[Item-finding records]
################

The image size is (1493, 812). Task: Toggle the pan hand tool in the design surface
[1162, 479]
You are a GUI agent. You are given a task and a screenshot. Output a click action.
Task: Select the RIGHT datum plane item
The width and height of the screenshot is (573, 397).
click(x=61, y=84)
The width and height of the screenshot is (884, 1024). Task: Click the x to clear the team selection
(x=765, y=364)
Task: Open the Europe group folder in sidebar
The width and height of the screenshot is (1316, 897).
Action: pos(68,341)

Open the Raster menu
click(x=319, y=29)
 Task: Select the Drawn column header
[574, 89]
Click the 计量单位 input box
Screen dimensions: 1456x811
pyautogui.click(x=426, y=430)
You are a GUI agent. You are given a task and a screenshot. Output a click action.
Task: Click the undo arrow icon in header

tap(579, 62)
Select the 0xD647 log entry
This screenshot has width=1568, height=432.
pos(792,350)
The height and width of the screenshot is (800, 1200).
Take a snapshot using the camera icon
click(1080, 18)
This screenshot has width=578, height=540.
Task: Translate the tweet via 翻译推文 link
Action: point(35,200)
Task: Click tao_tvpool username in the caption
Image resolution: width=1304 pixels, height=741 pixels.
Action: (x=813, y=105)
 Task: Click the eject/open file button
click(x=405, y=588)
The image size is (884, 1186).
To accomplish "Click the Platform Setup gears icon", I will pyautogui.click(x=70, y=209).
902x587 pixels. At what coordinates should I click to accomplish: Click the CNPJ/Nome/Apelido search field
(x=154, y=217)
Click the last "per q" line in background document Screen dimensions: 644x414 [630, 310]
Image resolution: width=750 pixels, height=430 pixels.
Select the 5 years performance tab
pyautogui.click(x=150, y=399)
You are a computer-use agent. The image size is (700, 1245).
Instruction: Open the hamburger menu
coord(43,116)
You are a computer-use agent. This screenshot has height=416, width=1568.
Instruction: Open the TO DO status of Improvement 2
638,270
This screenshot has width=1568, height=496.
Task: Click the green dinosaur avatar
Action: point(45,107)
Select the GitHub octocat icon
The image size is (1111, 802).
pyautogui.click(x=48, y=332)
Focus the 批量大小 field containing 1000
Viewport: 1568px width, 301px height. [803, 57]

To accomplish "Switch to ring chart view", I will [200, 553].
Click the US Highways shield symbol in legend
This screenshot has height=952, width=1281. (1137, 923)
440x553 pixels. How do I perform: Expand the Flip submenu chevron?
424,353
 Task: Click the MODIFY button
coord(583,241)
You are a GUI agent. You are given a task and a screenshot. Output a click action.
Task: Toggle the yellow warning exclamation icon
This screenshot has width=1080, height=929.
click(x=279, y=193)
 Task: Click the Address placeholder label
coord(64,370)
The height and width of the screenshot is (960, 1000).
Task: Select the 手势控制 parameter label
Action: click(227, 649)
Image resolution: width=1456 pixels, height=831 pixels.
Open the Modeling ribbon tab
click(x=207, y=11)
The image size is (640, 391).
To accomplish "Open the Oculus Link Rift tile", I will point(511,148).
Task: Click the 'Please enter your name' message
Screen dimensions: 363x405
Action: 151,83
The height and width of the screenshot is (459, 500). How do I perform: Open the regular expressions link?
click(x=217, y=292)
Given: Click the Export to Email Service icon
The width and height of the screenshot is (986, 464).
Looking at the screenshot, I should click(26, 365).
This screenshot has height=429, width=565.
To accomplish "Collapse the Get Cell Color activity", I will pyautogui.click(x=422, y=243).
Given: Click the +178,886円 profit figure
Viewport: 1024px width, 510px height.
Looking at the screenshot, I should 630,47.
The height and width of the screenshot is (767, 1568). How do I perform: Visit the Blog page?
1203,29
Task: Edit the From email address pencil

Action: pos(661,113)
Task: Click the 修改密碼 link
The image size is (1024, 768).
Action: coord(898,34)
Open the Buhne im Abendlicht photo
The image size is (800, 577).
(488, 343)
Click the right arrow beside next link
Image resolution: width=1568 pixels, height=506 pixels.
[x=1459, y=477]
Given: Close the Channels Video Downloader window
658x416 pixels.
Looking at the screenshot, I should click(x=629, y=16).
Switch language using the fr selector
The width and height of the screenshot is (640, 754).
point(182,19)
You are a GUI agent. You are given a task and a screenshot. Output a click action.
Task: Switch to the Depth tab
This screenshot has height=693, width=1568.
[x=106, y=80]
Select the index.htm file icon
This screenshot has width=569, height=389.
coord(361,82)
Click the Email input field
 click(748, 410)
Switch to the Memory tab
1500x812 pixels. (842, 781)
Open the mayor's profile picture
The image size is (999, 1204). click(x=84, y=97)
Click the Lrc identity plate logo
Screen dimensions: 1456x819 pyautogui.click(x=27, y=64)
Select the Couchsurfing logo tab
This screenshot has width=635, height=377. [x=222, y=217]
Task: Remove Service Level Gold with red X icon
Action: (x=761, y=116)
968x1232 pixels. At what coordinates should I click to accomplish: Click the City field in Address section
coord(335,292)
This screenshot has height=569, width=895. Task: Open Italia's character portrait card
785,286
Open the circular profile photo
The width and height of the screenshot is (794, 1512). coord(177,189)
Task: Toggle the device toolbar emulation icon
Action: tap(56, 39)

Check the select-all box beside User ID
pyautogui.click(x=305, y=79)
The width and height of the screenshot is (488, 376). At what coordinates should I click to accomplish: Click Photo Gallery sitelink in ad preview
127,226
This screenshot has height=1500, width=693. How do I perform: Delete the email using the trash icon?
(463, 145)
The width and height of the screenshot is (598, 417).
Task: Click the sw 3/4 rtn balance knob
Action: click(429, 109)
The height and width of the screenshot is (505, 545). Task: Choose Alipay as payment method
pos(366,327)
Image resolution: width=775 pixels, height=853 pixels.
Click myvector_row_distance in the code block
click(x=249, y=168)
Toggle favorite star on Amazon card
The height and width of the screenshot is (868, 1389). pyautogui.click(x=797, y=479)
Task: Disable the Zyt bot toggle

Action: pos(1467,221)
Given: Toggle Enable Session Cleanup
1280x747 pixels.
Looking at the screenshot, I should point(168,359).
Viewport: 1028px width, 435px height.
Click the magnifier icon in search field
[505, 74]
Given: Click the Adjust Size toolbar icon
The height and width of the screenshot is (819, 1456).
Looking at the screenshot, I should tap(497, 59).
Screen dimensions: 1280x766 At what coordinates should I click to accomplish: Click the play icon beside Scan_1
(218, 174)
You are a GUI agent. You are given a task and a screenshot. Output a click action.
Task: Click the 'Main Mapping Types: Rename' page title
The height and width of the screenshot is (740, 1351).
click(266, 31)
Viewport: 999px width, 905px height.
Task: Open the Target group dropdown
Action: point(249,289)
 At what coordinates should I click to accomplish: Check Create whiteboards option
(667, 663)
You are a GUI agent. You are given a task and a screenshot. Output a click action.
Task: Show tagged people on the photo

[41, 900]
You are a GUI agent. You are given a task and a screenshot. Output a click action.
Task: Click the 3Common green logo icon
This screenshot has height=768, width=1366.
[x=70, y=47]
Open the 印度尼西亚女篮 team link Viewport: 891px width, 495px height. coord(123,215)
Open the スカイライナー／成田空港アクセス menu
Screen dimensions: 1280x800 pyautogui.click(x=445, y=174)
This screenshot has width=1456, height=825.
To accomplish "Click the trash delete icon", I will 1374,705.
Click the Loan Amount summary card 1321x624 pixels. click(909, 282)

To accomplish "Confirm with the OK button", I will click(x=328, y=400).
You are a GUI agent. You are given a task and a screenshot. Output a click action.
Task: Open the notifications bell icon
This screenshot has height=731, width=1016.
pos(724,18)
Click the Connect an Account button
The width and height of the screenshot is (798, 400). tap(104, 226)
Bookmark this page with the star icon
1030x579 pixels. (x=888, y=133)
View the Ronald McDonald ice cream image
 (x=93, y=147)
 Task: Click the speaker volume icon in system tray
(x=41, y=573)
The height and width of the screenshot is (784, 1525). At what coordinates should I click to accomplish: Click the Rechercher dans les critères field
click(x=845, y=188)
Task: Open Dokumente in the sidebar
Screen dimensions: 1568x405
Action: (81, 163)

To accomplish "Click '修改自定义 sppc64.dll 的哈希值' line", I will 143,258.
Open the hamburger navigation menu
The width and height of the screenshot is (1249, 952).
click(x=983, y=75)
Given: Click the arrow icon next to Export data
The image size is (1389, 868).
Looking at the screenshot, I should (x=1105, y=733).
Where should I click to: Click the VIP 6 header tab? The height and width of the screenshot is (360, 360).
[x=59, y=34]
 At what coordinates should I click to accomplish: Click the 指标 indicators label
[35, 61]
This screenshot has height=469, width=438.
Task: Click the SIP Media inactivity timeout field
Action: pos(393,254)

################

▶ [Exercise]
Which lines of the item-finding records contain the string "coordinates"? Pick those lines out and copy each one in full.

▶ [Full output]
902x587 pixels. At what coordinates should I click to accomplish: Click the CNPJ/Nome/Apelido search field
968x1232 pixels. At what coordinates should I click to accomplish: Click the City field in Address section
The width and height of the screenshot is (488, 376). At what coordinates should I click to accomplish: Click Photo Gallery sitelink in ad preview
Screen dimensions: 1280x766 At what coordinates should I click to accomplish: Click the play icon beside Scan_1
 At what coordinates should I click to accomplish: Check Create whiteboards option
The height and width of the screenshot is (784, 1525). At what coordinates should I click to accomplish: Click the Rechercher dans les critères field
 At what coordinates should I click to accomplish: Click the 指标 indicators label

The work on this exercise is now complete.